Full details: Inference Methods > Laplace
Variational Autoencoder (VAE)¶
results = scribe.fit(
adata,
model="lnm",
inference_method="vae",
vae_latent_dim=10,
n_steps=100_000,
batch_size=256,
)
The VAE path uses a linear decoder (equivalent to the low-rank prior structure)
with an encoder that takes log1p(proportions) as input. This path is preferred
for representation learning and when amortized scoring of new cells is needed.
Posterior geometry¶
The LNM posterior in \(\underline{z}\)-space is log-concave (the multinomial log-likelihood is concave in the logits, and the Gaussian prior is log-concave). However, it has a structural subtlety compared to the PLN:
- The multinomial is invariant to adding a constant to all logits (\(\text{softmax}\) gauge symmetry). Under the full \(G\)-logit parameterization, this creates a singular Hessian along \(\mathbf{1}\).
- The ALR gauge fix removes this null direction, but the Hessian can still have a near-flat ridge when \(W\mathbf{1}_k\) has a large component along \(\mathbf{1}\).
- The Gaussian prior breaks the exact degeneracy, ensuring the posterior is strictly log-concave, but Newton convergence may be slower along the near-flat direction.
This is why the PLN's Poisson likelihood (which has no softmax invariance and stronger identification in every direction) often gives faster Newton convergence on the same data.

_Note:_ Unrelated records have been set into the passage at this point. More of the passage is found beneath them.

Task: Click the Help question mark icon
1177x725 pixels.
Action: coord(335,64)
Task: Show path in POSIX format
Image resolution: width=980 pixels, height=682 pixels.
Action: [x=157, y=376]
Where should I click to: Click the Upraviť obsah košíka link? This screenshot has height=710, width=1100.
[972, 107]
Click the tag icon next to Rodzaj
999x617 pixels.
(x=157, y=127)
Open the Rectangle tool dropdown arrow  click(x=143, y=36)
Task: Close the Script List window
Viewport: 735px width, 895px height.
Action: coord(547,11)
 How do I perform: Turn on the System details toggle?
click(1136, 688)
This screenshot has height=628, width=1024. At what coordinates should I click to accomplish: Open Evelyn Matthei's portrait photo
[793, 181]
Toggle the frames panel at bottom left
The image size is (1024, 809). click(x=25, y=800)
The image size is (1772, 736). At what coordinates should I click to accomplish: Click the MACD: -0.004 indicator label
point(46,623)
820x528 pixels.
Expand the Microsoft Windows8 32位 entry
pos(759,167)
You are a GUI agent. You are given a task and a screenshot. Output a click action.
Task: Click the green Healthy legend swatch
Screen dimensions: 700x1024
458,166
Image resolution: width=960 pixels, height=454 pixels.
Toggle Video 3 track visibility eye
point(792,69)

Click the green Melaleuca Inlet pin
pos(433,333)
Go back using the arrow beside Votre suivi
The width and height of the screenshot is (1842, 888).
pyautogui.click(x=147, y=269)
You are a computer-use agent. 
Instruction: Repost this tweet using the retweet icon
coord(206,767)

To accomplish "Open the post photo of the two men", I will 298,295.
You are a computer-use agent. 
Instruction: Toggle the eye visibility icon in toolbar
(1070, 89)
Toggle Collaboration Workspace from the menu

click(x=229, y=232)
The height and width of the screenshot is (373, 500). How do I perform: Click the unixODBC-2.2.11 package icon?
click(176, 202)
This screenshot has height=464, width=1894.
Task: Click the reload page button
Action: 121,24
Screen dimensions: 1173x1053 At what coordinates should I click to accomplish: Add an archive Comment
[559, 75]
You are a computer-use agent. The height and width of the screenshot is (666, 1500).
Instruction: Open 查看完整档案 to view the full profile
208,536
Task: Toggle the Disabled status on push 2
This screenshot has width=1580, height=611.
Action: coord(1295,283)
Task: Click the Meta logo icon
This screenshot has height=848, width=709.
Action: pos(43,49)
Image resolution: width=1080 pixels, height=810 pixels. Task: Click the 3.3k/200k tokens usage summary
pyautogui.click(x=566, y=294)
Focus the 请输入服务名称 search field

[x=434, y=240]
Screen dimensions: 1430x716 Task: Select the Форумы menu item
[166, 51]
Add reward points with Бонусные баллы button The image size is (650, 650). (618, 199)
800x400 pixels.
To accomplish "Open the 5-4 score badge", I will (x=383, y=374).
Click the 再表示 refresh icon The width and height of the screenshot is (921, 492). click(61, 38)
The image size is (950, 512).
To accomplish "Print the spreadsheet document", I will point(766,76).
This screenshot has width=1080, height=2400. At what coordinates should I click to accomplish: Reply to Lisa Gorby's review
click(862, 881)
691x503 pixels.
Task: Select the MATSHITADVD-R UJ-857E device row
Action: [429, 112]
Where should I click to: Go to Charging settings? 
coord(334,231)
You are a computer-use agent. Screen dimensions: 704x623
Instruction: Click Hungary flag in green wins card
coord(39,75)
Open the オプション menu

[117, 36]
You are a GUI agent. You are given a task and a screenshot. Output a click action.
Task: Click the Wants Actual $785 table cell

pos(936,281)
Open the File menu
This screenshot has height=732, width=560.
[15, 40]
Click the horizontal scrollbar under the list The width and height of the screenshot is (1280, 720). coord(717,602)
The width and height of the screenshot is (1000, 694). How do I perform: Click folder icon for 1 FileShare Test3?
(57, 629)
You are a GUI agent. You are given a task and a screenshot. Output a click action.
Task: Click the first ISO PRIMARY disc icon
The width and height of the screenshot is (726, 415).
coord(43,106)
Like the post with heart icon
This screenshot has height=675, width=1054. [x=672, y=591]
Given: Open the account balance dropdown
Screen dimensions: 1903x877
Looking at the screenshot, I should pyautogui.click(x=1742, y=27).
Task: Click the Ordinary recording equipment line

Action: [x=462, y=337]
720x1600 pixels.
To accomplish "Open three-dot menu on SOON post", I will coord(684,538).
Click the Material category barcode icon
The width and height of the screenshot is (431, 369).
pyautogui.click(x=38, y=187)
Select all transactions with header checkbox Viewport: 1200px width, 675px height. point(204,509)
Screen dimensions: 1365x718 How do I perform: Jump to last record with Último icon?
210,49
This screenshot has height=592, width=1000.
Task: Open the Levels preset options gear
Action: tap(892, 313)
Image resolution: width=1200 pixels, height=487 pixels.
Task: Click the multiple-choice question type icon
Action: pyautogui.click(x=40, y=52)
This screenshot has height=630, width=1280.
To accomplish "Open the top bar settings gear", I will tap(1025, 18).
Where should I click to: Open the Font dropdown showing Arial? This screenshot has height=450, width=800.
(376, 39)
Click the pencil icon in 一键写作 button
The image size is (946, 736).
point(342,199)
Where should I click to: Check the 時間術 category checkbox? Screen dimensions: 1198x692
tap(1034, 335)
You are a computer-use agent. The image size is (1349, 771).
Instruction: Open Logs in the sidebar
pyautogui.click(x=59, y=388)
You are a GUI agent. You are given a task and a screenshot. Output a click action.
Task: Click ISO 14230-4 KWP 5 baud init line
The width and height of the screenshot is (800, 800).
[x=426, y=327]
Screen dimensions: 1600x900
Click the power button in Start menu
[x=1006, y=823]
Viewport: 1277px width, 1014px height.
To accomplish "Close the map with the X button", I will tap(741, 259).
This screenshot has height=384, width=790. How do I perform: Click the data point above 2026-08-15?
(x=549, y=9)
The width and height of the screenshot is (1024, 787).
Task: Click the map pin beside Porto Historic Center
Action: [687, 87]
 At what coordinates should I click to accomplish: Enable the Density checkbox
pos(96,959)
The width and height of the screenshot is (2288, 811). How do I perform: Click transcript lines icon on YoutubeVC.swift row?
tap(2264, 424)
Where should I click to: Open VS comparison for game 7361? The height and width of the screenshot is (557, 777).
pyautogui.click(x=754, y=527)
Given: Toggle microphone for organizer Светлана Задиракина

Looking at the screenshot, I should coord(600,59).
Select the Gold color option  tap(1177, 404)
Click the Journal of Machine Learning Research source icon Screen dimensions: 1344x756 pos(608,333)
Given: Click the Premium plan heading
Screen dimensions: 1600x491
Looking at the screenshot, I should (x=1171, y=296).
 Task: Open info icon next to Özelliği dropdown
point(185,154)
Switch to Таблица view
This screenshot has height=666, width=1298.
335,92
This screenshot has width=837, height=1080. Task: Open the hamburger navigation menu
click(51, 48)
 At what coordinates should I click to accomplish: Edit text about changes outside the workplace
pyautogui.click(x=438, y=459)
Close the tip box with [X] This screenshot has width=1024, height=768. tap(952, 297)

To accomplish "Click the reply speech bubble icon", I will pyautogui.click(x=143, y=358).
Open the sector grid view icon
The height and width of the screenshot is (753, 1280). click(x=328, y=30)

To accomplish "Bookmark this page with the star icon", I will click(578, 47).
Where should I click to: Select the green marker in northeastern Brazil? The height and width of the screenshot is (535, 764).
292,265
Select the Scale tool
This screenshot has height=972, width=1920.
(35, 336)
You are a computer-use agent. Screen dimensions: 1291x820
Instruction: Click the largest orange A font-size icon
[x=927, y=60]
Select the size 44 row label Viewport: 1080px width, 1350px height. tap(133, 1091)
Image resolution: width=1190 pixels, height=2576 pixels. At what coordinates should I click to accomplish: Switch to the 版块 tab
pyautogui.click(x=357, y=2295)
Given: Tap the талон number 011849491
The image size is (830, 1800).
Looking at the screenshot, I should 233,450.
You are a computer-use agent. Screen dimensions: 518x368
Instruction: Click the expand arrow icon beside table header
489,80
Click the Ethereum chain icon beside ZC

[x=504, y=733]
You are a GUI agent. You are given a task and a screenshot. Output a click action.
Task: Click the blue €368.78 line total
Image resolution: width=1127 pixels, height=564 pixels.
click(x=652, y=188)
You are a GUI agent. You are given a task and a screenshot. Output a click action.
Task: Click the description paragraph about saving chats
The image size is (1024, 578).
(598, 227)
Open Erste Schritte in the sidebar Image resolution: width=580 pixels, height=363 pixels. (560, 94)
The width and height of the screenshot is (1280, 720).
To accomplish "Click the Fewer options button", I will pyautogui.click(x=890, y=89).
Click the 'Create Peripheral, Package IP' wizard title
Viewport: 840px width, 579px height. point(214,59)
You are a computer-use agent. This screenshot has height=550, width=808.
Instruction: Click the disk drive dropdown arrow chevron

Posterior predictive checks¶
Two PPC modes are available:
| Mode | Description |
|---|---|
| MAP-only | Fix \(\hat{z}\) at the MAP, draw Multinomial\((u_T, \text{softmax}(\hat{z}))\) |
| Laplace-uncertainty | Sample \(\underline{z}\) from \(\mathcal{N}(\hat{z}, (-H)^{-1})\), then draw Multinomial |
For LNMVCP, the capture PPC samples \(\eta\) from its scalar Gaussian approximation, draws \(u_T \sim \text{NB}\), then allocates via the composition sampler.
When to use LNM vs PLN¶
| Use LNM/LNMVCP when... | Use PLN when... |
|---|---|
| Compositional analysis is the primary goal | Gene-level denoising with full correlation |
| You want explicit normalization built into the model | Total-count distribution matters (heavy tails) |
| Downstream analysis is in CLR/ALR space | Capture enters most naturally as log-offset |
| Total-composition independence is acceptable | You need the strongest posterior guarantees |
Practical recommendation
For most compositional analyses, start with model="lnmvcp",
inference_method="laplace". The variable capture extension handles
library-size heterogeneity, and the Laplace path avoids the encoder
collapse that can affect VAE inference on capture latents. See
Model Selection for the full decision guide.